The show is fascinating, and full of unexpected curiosities. There’s a rare 1940s strip written by Bob Monkhouse, featuring monsters that look suspiciously like giant penises. I’m also intrigued by a 1970s strip by William Burroughs, a rare American in this UK-themed show. But then, he always was an exile. Any exhibition that manages to include Bob Monkhouse and William S. Burroughs (and Posy Simmonds!) can only be a good thing.

I particularly enjoy the documents that form the scaffolding behind comics. Neil Gaiman’s Sandman script is more like a chatty personal letter to a friend than a set of instructions to an artist. Alan Moore’s Watchman script is heavy in detail, yet it still leaves a lot of decisions up to the artist. The inspiring lesson from all this is that there’s no fixed way to write comics.

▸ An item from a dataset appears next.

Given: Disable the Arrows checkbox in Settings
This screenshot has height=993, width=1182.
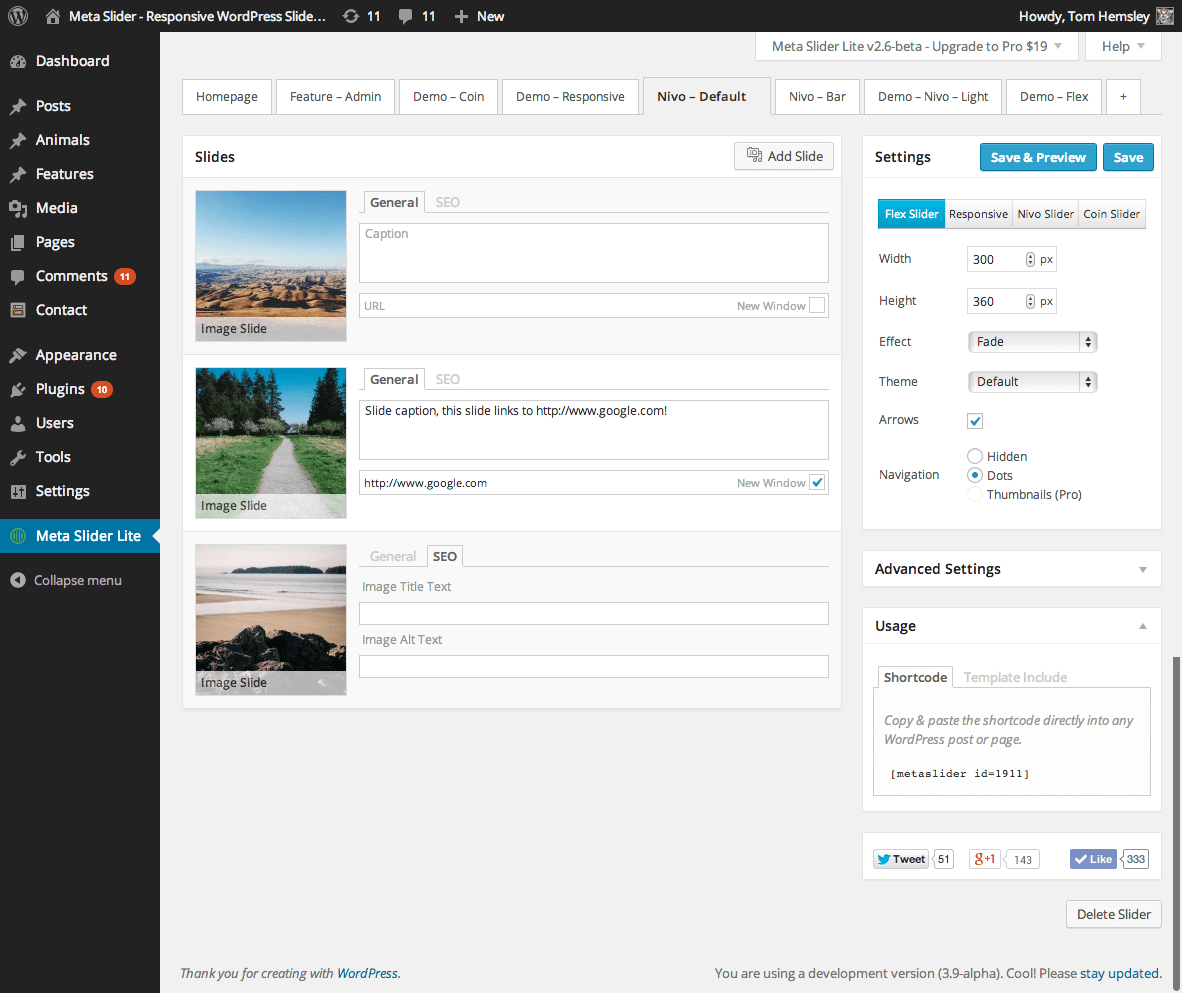Looking at the screenshot, I should coord(975,420).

Peppered throughout the galleries are shop window dummies dressed as Occupy protestors, all wearing spooky Guy Fawkes masks, the ones from Alan Moore’s V for Vendetta. The popularity of that mask is probably more down to the Noughties movie adaptation than Mr Moore’s 1980s strip, but the point is hammered home: new international activism has a connection with old British comics. Every Bonfire Night, one used to have to explain who Guy Fawkes was to visiting foreigners. Now we can say, ‘You know those masks…?’

A minor grumble. After three years of an English Lit BA, I’ve become hard-wired to always check the source of a literary quotation. So I wince when reading the following in the exhibition guide: ‘Everything in the world is about sex except sex – Oscar Wilde’. No mention of where Wilde is supposed to have said this line. I don’t think he did say it. It’s a good quote, but it sounds a bit too twentieth-century for him.

I’m reminded of a quip by Dorothy Parker, which she definitely did say. It’s in her poem sequence ‘A Pig’s-Eye View of Literature’:

If with the literate I am
Impelled to try an epigram,
I never seek to take the credit;
We all assume that Oscar said it

* * *

In the evening: to the ICA for the film Boyhood. An ambitious undertaking, filmed in little annual bursts over twelve years. We watch the same four actors age by one year every fifteen minutes: the boy, his older sister, their mother, and their divorced father. The actual story is very slight – nothing too dramatic happens to the boy. His mother goes through a series of bad husbands, but otherwise he has a fairly safe, middle-class Texas upbringing, taking in references to the Iraq war, the last Harry Potter books, the rise of Obama, smartphones, and eventually Facebook. What the film does pull off is an all-encompassing sense of compassion and awareness of mortality: that time passes, life passes with it, we all watch it go, so we might as well be kind to each other. It’s one big shrug, but it’s a very big-hearted shrug.